So Where’s My File?

May 15th, 2013

Ever since the very first Mac appeared, the question “Where’s my file?” has been asked over and over again. Depending on the app, it may be saved to one folder or another by default, and there may be special settings for that. But at the end of the day, the location might not be crystal clear.

Worse, it’s not that the normal OS X tools to locate a file offer the best solutions. Many Mac users don’t even use the Open/Save dialogs, let alone a third-party enhancement, such as Default Folder X. Indeed, I’ve observed people double-clicking directly on files to open them, even when the proper app is already running.

The heart of all this is that we have come to regard a file as a single chunk of data that exists in a fixed spot on your Mac or PC’s hard drive. You change it, the original file is altered. If you erase that file, it’s gone. Well, not actually. The normal Erase or Delete function will remove the pointer or index entry to that file, making the space on your hard drive available for new data to be written.

Now as has been pointed out elsewhere, Apple has been working towards removing the direct reference to a specific file in a physical location.

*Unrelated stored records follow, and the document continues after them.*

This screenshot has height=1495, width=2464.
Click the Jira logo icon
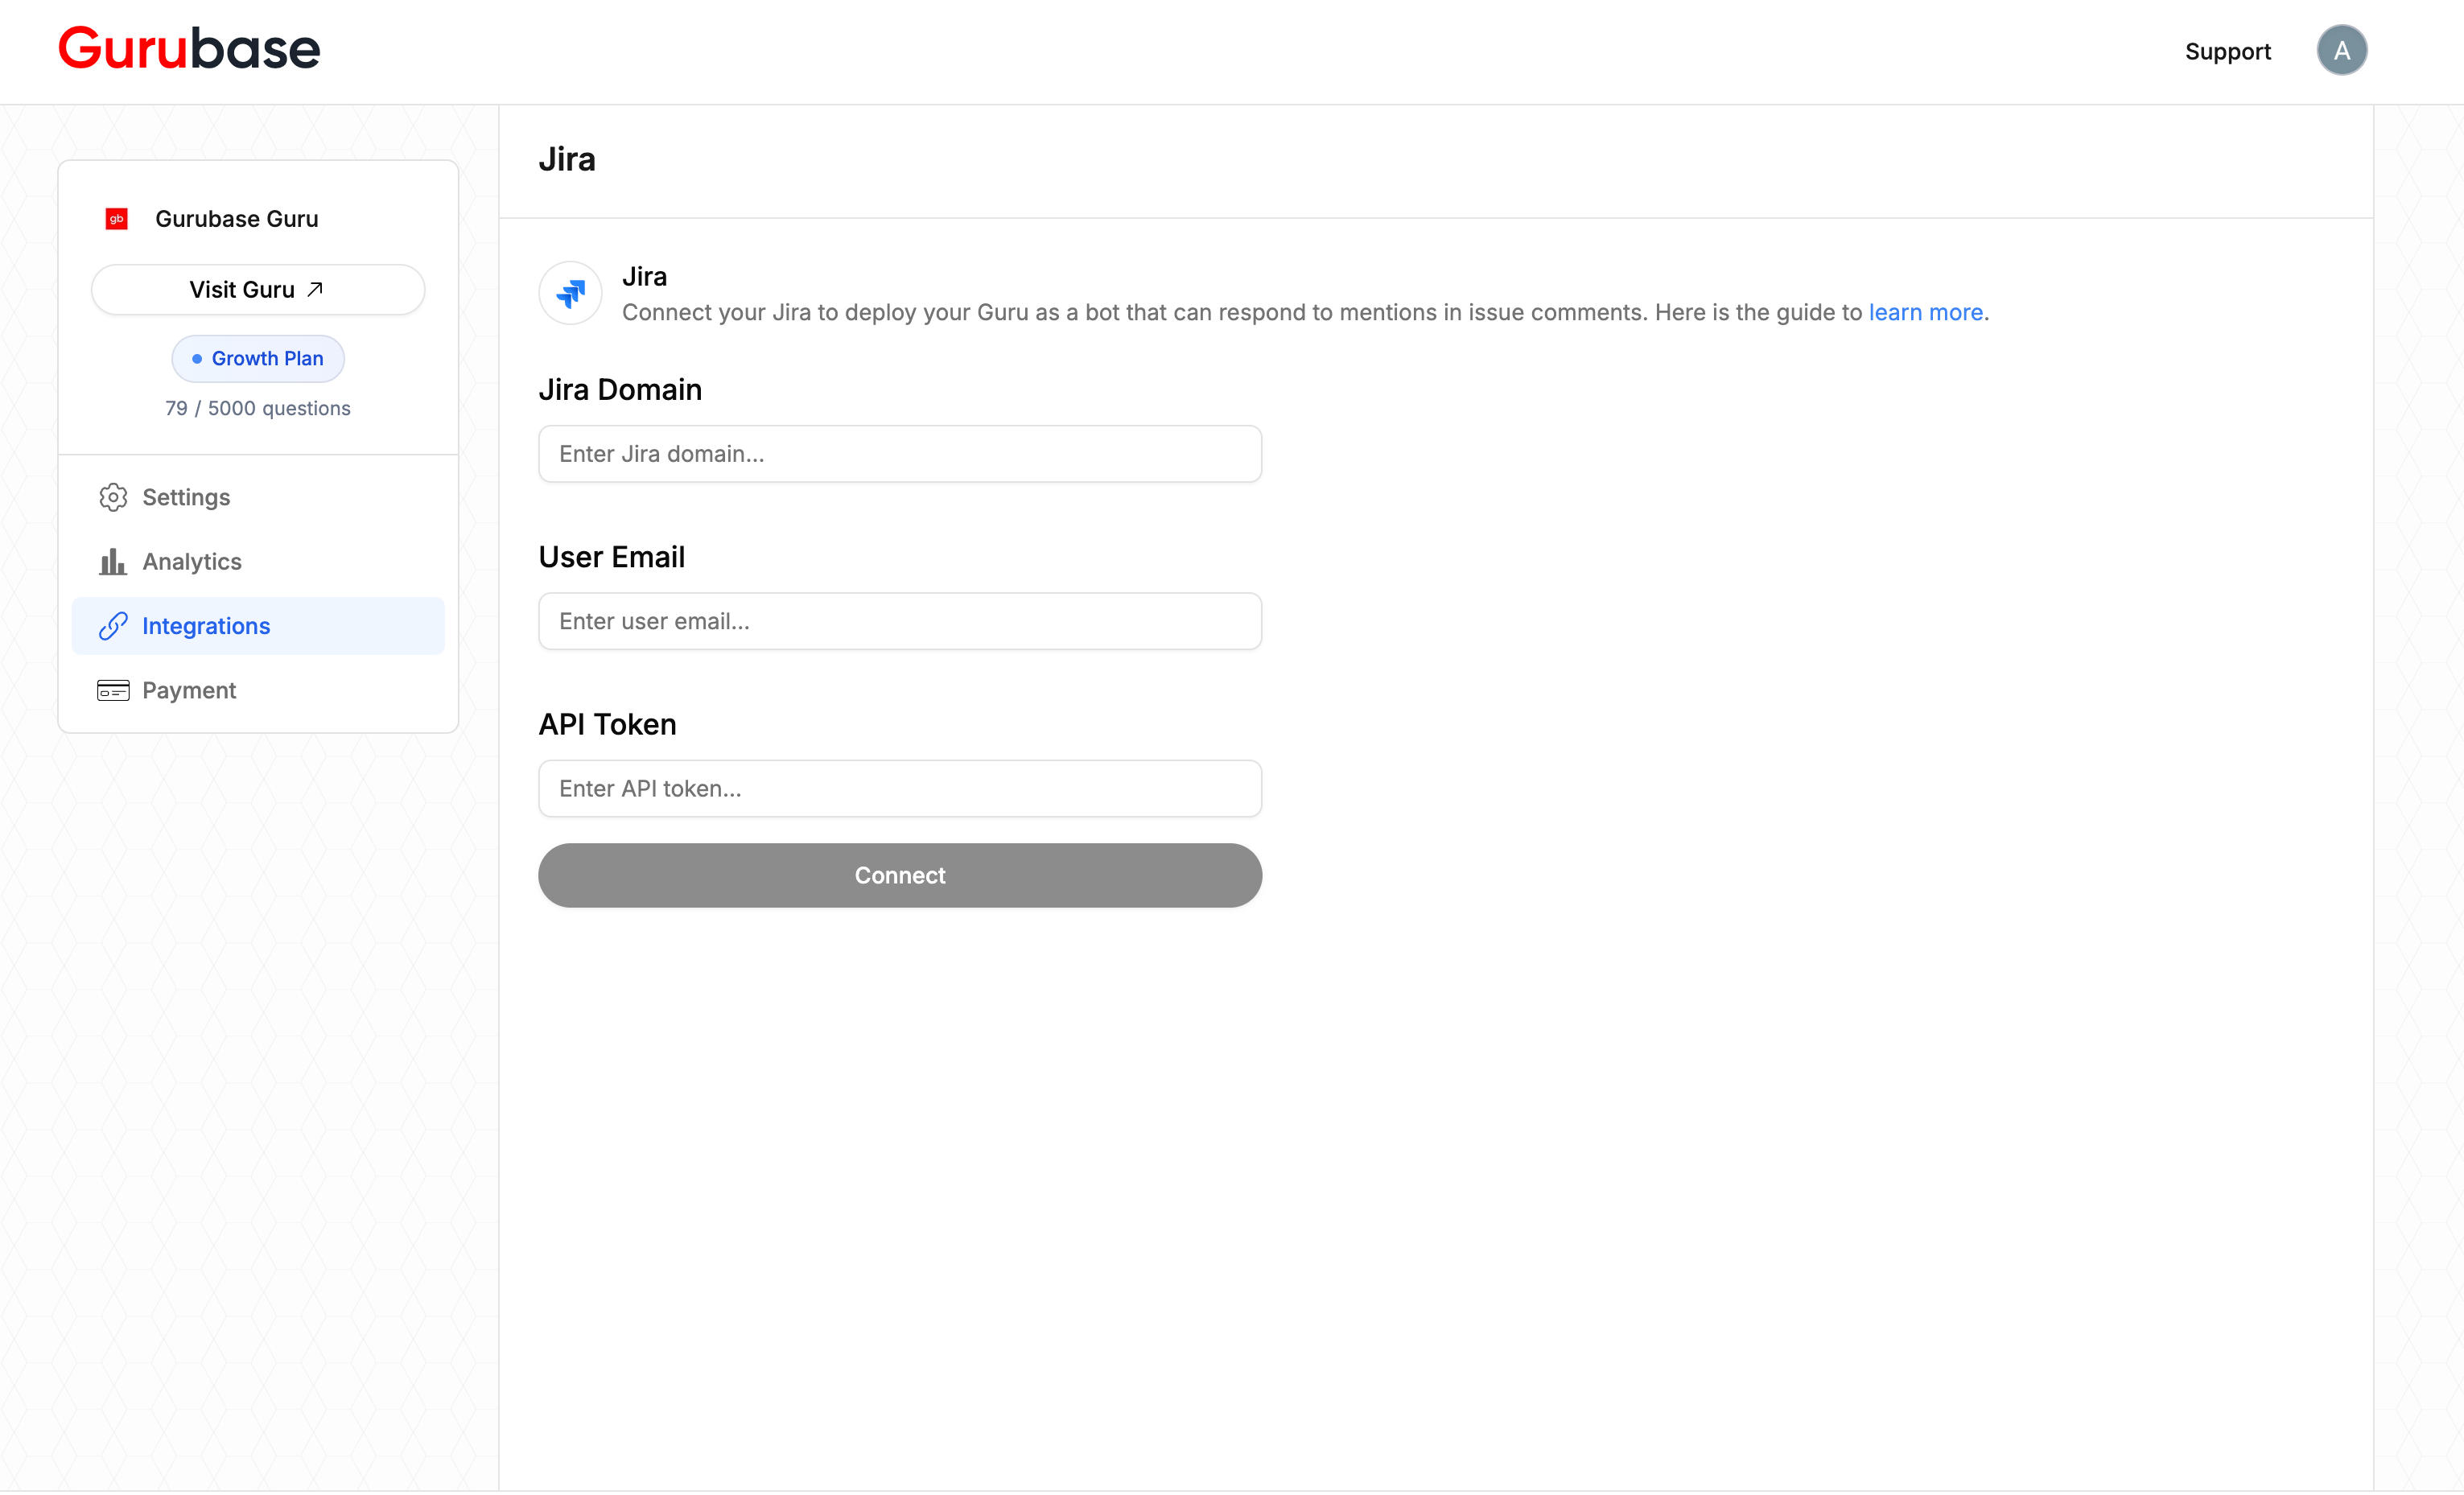569,292
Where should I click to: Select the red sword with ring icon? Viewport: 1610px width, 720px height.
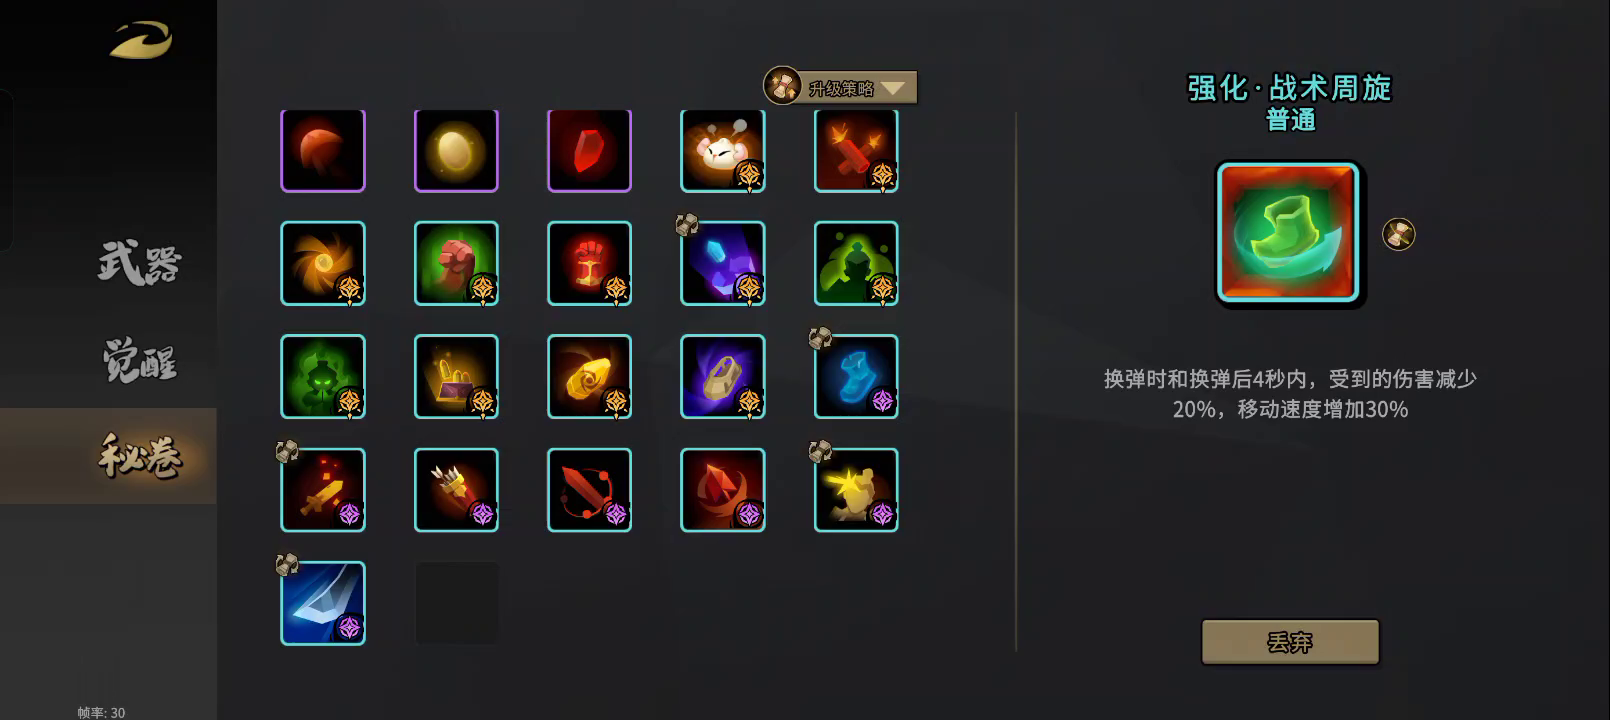tap(589, 490)
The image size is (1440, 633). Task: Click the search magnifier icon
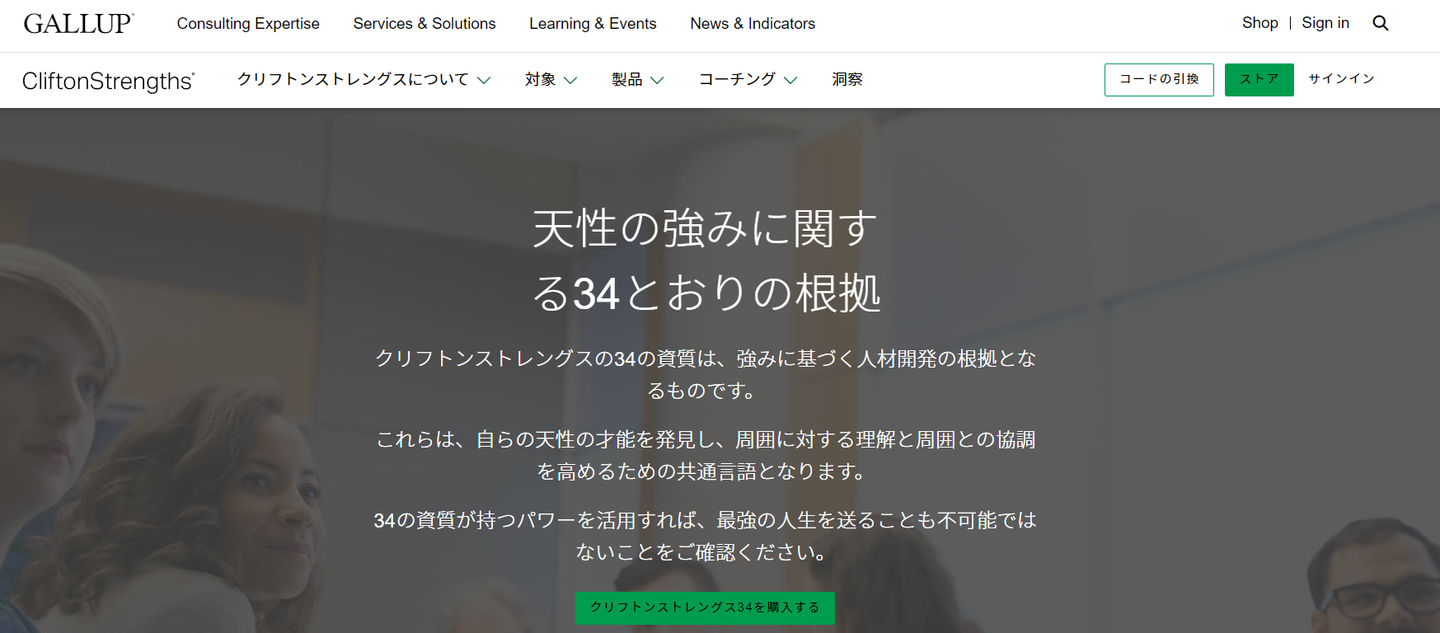[1380, 23]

These days, the stuff you create on your Mac may be stored on a local hard drive, an iPhone, an iPad, or even in iCloud. When it comes to the cloud, you’re not dealing with a single computer with a single drive, but a sprawling network of servers, which means there may not be a specific place where that file is located, and it’s possible locations may shift from time to time as servers are upgraded or content is moved to a different datacenter.

The lack of an apparent visible file location is particularly apparent in the iOS. With applications sandboxed, each app owns its own document space. If a document is opened in another app, it has to be shared with that app, which will then create its own copy. Confusing? You betcha! Multiple versions may also mean that each is in a separate state of completion, and may not represent the file’s current state or revision level.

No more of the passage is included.